# Radiohead- Music to My Mind



## Phantomhive (May 21, 2012)

Even though I usually can't figure out what they mean by their lyrics, Radiohead speaks to me. I read somewhere that Thom Yorke writes for himself so the songs are so personalized no one could figure out what they mean unless they were in his head. Nonetheless, I can relate to many of their songs and find the lyrics and music highly calming and comforting; almost more comforting than any other music I listen to. 
Does anyone else feel this way? Am I crazy for relating so much to such vague words? I think it appeals to me a lot because I'm such a thinker and intuiter but that could be confirmation bias. I'm interested to hear what others think.


----------



## smallpeas (Oct 17, 2012)

I think of Radiohead's lyrics as impressionistic and the songs as mostly soundscapes (or rather, moodscapes). The lines don't have to make complete linear sense. You get the general view of the picture he's painting through the gaps. Honestly, I think Yorke could mumble and it would have little effect on the songs. Although I like his slightly cryptic but highly narrative words. (It gives me the same sense as an Emily Dickinson* poem.) I find it clever that Radiohead pairs sadder lyrics with brighter or midtempo music (e.g. "No Suprises," "Let Down"). It's like . . . heralding in the quiet, still ruins. A beacon in the darkness. It can be uplifting.

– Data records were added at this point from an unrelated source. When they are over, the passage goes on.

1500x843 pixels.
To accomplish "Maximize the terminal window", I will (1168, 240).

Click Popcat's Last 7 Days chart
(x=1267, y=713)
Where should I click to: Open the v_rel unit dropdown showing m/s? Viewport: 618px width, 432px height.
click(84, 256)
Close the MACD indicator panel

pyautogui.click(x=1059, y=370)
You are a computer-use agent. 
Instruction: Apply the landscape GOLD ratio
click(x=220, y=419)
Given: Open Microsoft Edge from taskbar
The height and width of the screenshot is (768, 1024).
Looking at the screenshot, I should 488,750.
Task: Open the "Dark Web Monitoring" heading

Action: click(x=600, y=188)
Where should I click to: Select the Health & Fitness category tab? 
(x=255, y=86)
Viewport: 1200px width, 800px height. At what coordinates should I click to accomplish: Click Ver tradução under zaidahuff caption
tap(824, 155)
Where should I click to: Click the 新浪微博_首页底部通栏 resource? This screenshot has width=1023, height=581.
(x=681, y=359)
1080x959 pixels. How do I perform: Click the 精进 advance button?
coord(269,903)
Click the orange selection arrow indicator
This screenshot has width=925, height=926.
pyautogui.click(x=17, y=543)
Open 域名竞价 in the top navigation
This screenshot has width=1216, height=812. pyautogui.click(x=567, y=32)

The people I know who most like Radiohead (in an almost spiritual way) are INxxs. Thom Yorke himself is an INFx. Makes sense to me.


*INxJ


----------



## pataki (Mar 11, 2013)

*Being a TOOL fan, I try not to concern myself too deeply about the meaning behind lyrics. I just take it all in as part of the music. If it speaks to you, that's great. It makes sense to something inside of you, that's really all that matters. The music has evolved beyond the boundaries of the artist.

Now, please... could you stop the noise? I'm tryin'a get some rest from all the unborn chicken voices in my head. 
(Had to say that)*


----------



## Doc Dangerstein (Mar 8, 2013)

I do enjoy their music on the occasion, compositionally speaking, they are one of the more intelligent, original and thought through bands of the 1990s. I do believe this is due to Jonny Greenwood, who is a very capable and underrated guitarist. Also, he is well versed with different compositional techniques and knows how, and when to use them. I love what they do instrumentally, not sold on Thom Yorke thought. Sometimes I do find his lyrics suffocating, bitter and perhaps a tinge sadistic. I doubt it has anything to do with type, but more so, in keeping a high standard in music. The same can be said of Mars Volta, early King Crimson, Rare Bird, etc. I exclude other excellent musicians only because I wish to limit myself to the progressive rock/post rock genres. That said, Street Spirit was the first song I learned to play on guitar.


----------



## RecklessInspirer (Oct 11, 2010)

Well I'm a fan of Radiohead mostly because I like the way the music sounds. But I really like how genuine the lead singer seems to be about his emotions through his music. You can even tell by the way he performs. I really appreciate the realness of the music.


----------